Hence he emphasized the importance of sport to processes of economic development in newly industrialized countries and nation building in multiethnic societies. Finally Francesco Muñoz Ramirez Universitat Autònoma de Barcelona, Spain identified the importance of place in determining success or failure in hosting sport events.
An illustrated guide to pre-Olympic Barcelona, Olympic Barcelona and post Olympic developments in the city revealed the importance of partnerships public and private, and across different sectors of public life to create ‘transversal synergies’ and to include the whole city in revitalisation projects (John D. Horne, 2005).
Barcelona has benefited from continuity in strategic thinking on revitalization and architecture as a means of urban redevelopment. The final discussion summed up the issues presented in the papers. First, there was a need to distinguish more clearly between increasingly commercial international sport ‘mega-events’ such as the Olympics and the Football World Cup, ‘big sports events’ that generate large national audiences and media audiences abroad but are closed to competitive bidding, and other ‘major sport events’ with different scope and effect.
Second, the dichotomies of post colonialism such as ‘Asia-Europe’ were reflected in differences in approach towards mega-events by developed and newly industrialised economies, established and emerging nations. Third, mega-events were considered of utmost importance for the projects of modernity as well as post-modernity, albeit with distinctive goals.
International Collaboration
For modernizing nations, hosting a mega-event is a clear marker of international esteem for developmental achievements; in postmodern societies, events large and small fulfill the role of image generator. Fourthly, economic gains are less likely than social benefits, though this kind of legacy is difficult to plan and control. While the subsequent direction of the research agenda stimulated by the papers was uncertain, participants at the workshop stressed the necessity of multi-disciplinary research and international collaboration to go beyond the limits of one’s own research perspective as shown Figure 7 (John D. Horne, 2005).
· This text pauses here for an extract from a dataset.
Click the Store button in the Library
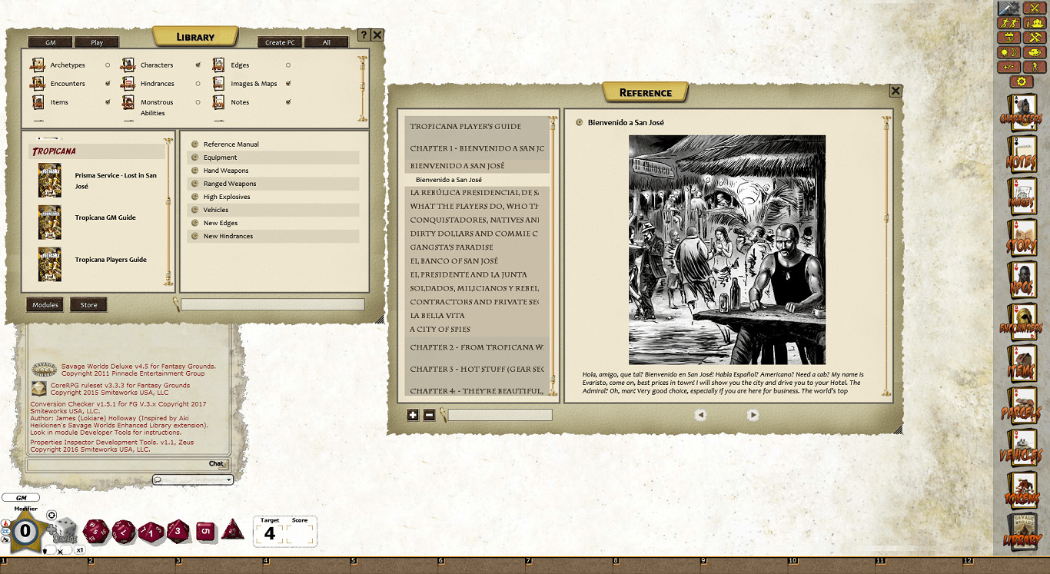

Figure 7: Developmental achievements
Our view was that the workshop succeeded in that it enabled all to share greater awareness and recognition of the differences and similarities between the experience of hosting major international sports events in developing and developed nations, modern and postmodern cultures, and post-industrialised and newly industrialized
Economies. Large international sporting events such as the Olympics capture the attention of both the countries competing and those not competing in these events. This interest leads to huge revenues being generated by the relevant sporting federations through television contracts, ticket sales and ancillary of income Industrially developed countries have normally been the ones awarded the privilege of hosting these showcase events.
Conclusion
In may conclusion the last three decades, international sporting federations have started to select developing countries or regions as sites for their events. These are often attempts to appease those countries or regions that feel that they don’t get a chance to benefit financially from being a part of these sporting federations. Add the fact that these developing countries or regions often produce some of the world’s best athletes so appeasing them could create the goodwill that will be needed politically in the future. Sporting federations believe that if they can help these nations provide better specialized facilities, then those nations will continue to develop new talent for their respective sports.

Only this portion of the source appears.